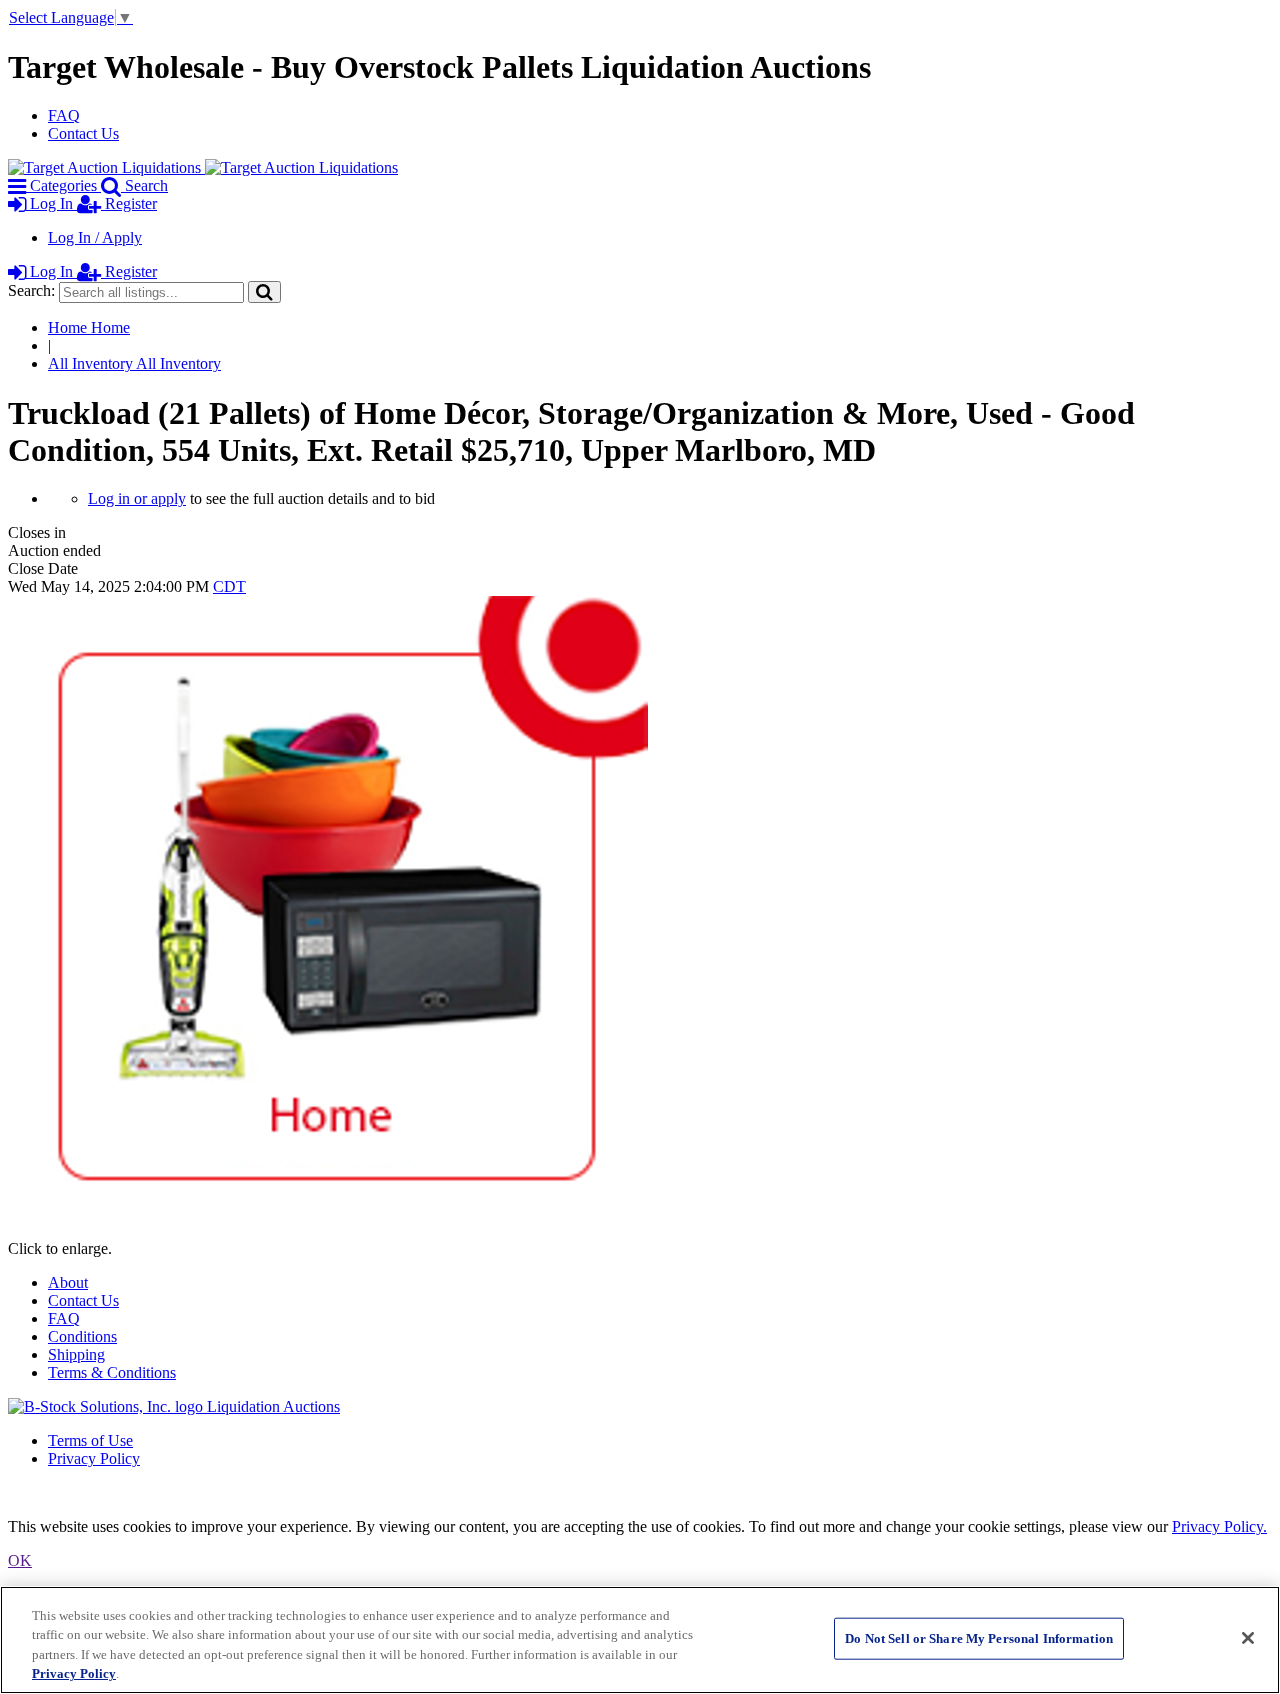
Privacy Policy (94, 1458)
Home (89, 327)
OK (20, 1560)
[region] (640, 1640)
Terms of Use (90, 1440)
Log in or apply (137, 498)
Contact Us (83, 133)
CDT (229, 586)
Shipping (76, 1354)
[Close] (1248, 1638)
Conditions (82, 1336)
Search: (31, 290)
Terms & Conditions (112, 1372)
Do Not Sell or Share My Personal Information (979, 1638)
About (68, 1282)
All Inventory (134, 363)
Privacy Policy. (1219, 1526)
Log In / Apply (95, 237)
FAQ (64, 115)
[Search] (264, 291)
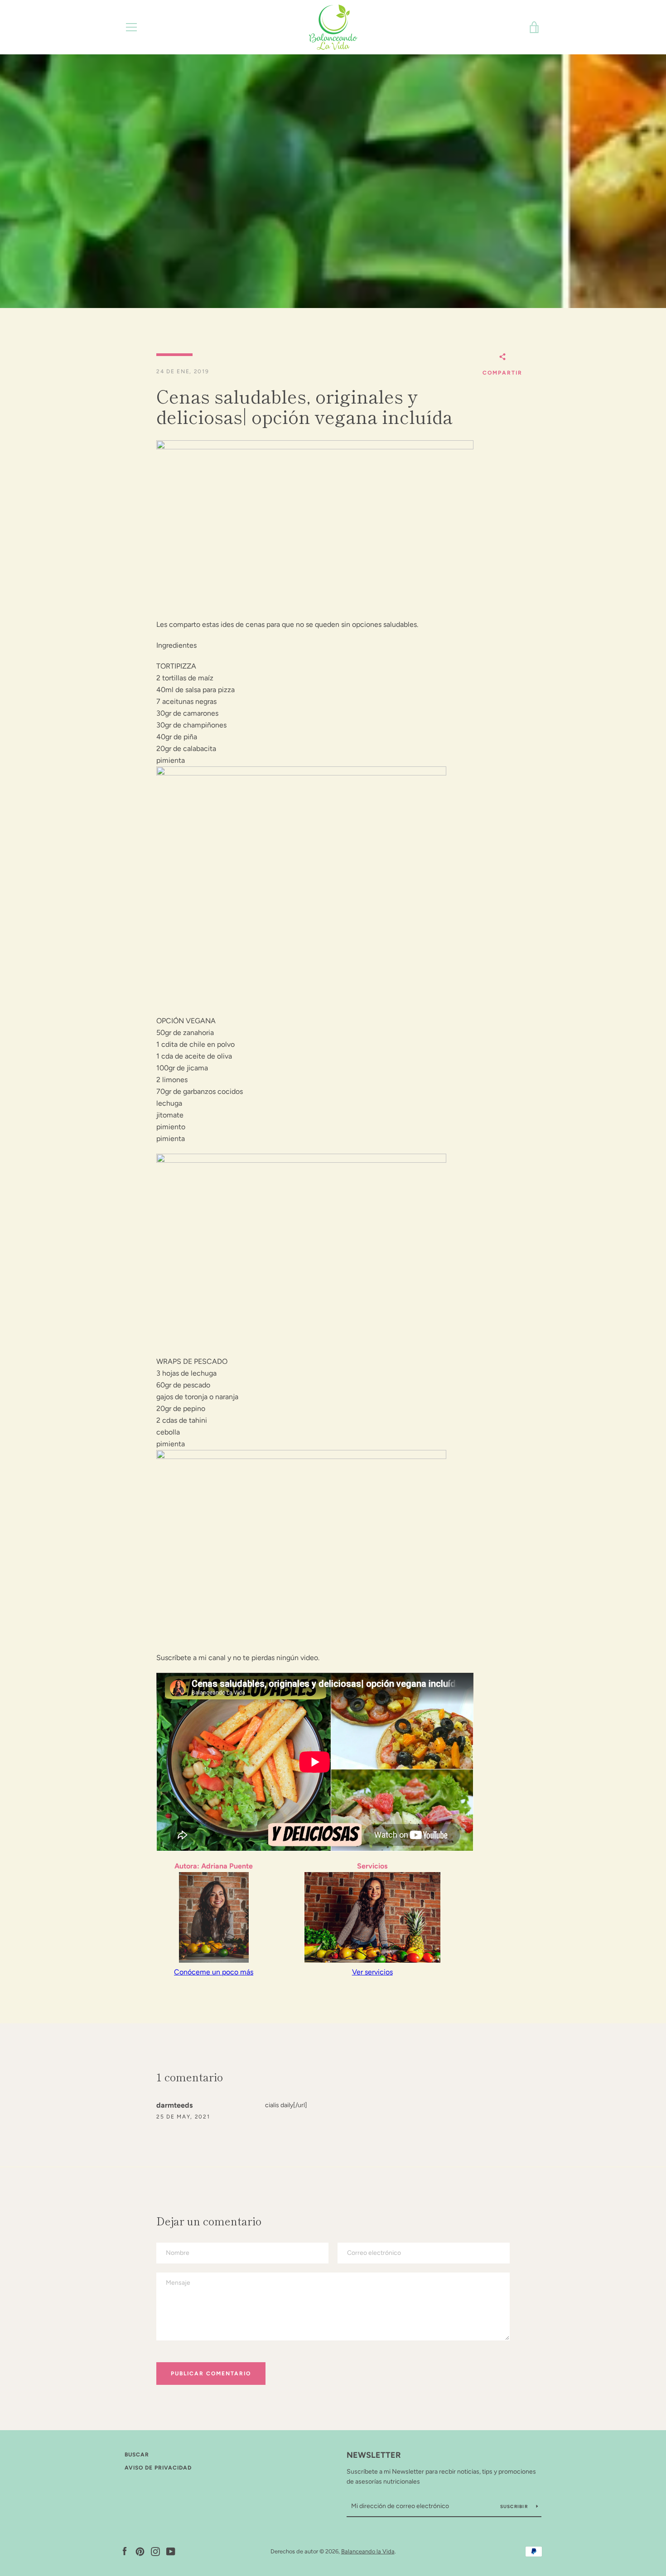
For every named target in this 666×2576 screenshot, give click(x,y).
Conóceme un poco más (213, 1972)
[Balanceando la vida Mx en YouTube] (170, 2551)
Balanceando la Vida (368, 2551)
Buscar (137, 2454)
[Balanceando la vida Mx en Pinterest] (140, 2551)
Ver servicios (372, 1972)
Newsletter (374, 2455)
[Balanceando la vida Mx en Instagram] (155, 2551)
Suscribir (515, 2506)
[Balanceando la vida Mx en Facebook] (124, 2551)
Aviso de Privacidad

> Exercise:
Give the listing again exactly, excluding pictures.

> Reply:
Privacy Policy (94, 1458)
Home (89, 327)
OK (20, 1560)
[region] (640, 1640)
Terms of Use (90, 1440)
Log in or apply (137, 498)
Contact Us (83, 133)
CDT (229, 586)
Shipping (76, 1354)
[Close] (1248, 1638)
Conditions (82, 1336)
Search: (31, 290)
Terms & Conditions (112, 1372)
Do Not Sell or Share My Personal Information (979, 1638)
About (68, 1282)
All Inventory (134, 363)
Privacy Policy. (1219, 1526)
Log In / Apply (95, 237)
FAQ (64, 115)
[Search] (264, 291)
For every named target in this 666×2576 screenshot, give click(x,y).
Conóceme un poco más (213, 1972)
[Balanceando la vida Mx en YouTube] (170, 2551)
Balanceando la Vida (368, 2551)
Buscar (137, 2454)
[Balanceando la vida Mx en Pinterest] (140, 2551)
Ver servicios (372, 1972)
Newsletter (374, 2455)
[Balanceando la vida Mx en Instagram] (155, 2551)
Suscribir (515, 2506)
[Balanceando la vida Mx en Facebook] (124, 2551)
Aviso de Privacidad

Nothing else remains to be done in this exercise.